[PROBLEM REQUIREMENTS] From the data below, copy exactly the lines that lie between the one holding "Click the green Choose" and the one holding "Given: Open the Animation", including both, and nothing more.

[Opening DATA PROVIDED section]

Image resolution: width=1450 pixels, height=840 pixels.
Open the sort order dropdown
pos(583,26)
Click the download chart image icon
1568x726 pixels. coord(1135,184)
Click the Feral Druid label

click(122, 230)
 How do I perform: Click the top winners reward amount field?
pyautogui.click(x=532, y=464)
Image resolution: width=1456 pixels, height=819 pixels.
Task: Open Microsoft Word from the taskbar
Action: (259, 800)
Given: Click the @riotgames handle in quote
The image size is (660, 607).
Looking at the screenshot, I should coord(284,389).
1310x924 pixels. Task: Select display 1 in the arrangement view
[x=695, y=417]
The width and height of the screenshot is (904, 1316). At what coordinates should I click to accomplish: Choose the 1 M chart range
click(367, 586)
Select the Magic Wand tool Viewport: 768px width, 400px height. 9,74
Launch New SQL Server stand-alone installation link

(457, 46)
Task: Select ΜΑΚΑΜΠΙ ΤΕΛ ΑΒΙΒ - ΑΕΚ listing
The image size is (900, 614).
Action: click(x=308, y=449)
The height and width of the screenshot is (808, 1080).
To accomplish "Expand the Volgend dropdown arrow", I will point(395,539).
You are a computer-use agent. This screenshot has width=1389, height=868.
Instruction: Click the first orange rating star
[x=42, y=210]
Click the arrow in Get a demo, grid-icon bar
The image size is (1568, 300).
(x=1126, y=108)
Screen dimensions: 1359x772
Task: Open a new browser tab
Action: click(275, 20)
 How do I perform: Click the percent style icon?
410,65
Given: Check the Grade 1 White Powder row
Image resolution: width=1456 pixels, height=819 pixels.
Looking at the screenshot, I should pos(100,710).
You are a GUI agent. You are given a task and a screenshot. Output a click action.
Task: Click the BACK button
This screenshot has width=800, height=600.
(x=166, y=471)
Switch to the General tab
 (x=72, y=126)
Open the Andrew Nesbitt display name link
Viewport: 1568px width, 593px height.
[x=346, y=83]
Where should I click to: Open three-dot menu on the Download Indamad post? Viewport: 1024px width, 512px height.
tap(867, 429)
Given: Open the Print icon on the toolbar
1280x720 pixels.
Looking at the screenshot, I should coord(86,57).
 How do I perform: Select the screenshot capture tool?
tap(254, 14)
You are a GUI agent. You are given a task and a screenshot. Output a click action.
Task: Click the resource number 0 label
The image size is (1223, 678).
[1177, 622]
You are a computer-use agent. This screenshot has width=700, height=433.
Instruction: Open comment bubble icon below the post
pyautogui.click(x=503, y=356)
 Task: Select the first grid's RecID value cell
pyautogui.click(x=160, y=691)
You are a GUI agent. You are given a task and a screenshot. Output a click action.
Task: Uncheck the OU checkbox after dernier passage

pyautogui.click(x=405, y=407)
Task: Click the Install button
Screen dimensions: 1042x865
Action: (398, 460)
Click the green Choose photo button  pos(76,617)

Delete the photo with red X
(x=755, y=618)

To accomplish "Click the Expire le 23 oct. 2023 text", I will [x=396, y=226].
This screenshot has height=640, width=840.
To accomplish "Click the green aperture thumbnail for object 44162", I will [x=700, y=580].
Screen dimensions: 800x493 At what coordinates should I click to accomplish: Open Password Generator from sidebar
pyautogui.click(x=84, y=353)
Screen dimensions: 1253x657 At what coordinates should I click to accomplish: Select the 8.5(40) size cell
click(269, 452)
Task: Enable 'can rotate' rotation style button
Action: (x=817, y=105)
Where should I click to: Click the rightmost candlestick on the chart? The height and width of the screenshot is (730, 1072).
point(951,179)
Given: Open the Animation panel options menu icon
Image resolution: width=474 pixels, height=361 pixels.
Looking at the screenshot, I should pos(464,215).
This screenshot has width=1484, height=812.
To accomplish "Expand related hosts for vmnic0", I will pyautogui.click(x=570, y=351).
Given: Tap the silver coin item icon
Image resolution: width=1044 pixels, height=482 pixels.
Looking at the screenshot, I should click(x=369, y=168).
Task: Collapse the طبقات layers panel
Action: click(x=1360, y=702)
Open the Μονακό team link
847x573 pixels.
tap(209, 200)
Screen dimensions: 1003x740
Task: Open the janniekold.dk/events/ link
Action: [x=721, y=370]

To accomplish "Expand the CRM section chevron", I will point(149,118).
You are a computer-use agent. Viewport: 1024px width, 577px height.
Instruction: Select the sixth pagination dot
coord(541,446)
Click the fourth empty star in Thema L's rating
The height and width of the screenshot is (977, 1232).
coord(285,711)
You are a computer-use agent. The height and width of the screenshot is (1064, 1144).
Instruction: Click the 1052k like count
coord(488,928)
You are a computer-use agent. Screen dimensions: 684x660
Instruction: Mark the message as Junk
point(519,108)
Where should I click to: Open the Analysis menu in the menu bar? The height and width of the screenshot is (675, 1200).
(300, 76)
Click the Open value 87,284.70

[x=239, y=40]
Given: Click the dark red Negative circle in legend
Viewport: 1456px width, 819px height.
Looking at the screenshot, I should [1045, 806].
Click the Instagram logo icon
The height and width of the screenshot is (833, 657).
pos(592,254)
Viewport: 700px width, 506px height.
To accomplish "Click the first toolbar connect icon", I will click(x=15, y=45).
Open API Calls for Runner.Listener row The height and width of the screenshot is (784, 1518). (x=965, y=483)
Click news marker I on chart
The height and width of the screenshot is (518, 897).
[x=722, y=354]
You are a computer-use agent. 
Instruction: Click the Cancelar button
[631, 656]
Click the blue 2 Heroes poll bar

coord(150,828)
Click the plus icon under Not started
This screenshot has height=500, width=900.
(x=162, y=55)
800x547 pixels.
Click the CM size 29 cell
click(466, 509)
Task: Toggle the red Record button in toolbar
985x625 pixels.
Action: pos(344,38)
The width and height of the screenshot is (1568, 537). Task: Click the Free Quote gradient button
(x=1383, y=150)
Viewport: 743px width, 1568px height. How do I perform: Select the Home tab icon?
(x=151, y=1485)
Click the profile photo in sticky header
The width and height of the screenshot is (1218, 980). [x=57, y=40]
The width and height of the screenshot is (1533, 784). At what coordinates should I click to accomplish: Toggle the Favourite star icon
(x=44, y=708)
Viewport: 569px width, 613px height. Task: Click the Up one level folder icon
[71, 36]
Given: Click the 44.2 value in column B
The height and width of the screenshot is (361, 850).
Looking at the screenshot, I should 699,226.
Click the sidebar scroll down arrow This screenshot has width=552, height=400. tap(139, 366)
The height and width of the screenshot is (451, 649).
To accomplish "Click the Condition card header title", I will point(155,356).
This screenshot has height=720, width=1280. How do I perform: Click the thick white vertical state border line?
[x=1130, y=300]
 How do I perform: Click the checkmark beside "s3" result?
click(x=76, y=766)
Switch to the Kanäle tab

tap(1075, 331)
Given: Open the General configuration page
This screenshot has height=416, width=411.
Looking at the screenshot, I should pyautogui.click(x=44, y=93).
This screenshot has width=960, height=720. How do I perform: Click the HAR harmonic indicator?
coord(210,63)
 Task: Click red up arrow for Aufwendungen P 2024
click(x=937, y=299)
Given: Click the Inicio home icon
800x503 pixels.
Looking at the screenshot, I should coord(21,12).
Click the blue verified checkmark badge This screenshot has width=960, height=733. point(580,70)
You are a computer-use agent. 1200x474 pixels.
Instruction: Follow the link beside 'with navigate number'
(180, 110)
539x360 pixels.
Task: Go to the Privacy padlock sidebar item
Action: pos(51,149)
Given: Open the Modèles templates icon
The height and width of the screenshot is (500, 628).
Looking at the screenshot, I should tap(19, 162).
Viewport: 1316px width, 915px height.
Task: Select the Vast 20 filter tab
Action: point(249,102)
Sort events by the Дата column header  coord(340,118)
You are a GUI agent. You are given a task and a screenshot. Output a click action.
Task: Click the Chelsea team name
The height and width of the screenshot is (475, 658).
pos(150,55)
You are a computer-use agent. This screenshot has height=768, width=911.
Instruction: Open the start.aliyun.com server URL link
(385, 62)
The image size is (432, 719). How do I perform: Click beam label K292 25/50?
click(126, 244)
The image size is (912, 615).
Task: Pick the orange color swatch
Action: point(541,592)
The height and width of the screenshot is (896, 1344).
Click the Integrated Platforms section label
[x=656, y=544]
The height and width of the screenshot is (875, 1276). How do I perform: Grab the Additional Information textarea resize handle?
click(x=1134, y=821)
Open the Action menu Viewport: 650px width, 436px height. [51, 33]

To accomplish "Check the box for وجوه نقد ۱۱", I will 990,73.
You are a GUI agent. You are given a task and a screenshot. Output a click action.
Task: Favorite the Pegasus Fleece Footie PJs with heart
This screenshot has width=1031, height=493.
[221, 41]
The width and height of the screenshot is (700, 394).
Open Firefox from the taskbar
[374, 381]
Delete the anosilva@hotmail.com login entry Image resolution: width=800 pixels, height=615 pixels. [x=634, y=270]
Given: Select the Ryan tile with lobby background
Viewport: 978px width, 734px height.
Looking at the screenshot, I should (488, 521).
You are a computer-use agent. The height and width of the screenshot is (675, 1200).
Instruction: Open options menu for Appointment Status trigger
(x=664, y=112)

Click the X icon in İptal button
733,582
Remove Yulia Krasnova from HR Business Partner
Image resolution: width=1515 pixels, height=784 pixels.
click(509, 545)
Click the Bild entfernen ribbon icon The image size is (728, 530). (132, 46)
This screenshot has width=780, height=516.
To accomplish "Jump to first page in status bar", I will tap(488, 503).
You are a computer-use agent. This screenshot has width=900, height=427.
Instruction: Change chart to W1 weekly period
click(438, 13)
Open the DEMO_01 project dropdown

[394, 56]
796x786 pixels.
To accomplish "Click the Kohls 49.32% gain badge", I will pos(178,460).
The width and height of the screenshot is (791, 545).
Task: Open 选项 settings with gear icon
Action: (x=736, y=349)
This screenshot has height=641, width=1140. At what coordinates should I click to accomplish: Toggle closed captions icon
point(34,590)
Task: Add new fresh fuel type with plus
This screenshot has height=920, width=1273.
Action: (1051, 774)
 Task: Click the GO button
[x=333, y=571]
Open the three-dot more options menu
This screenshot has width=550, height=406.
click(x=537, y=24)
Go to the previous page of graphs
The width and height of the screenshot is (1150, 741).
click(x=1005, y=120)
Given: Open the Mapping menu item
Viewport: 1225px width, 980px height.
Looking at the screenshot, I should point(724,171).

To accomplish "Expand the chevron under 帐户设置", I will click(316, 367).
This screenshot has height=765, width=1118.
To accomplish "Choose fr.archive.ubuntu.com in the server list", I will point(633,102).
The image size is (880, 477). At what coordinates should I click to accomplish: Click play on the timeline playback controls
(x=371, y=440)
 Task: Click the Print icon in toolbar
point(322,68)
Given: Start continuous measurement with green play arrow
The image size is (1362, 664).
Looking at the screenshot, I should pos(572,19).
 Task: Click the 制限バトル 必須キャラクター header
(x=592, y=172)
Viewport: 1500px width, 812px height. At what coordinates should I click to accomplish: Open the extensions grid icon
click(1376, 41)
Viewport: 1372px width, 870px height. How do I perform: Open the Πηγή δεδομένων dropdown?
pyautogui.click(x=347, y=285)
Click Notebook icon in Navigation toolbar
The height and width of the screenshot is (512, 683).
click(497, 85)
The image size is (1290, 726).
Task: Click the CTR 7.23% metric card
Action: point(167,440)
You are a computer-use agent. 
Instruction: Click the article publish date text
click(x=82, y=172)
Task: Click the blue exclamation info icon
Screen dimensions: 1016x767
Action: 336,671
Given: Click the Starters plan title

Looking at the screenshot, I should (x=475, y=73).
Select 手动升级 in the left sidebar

[Closing DATA PROVIDED section]

[RESPONSE BOX]
Click the green Choose photo button  pos(76,617)

Delete the photo with red X
(x=755, y=618)

To accomplish "Click the Expire le 23 oct. 2023 text", I will [x=396, y=226].
This screenshot has height=640, width=840.
To accomplish "Click the green aperture thumbnail for object 44162", I will [x=700, y=580].
Screen dimensions: 800x493 At what coordinates should I click to accomplish: Open Password Generator from sidebar
pyautogui.click(x=84, y=353)
Screen dimensions: 1253x657 At what coordinates should I click to accomplish: Select the 8.5(40) size cell
click(269, 452)
Task: Enable 'can rotate' rotation style button
Action: (x=817, y=105)
Where should I click to: Click the rightmost candlestick on the chart? The height and width of the screenshot is (730, 1072).
point(951,179)
Given: Open the Animation panel options menu icon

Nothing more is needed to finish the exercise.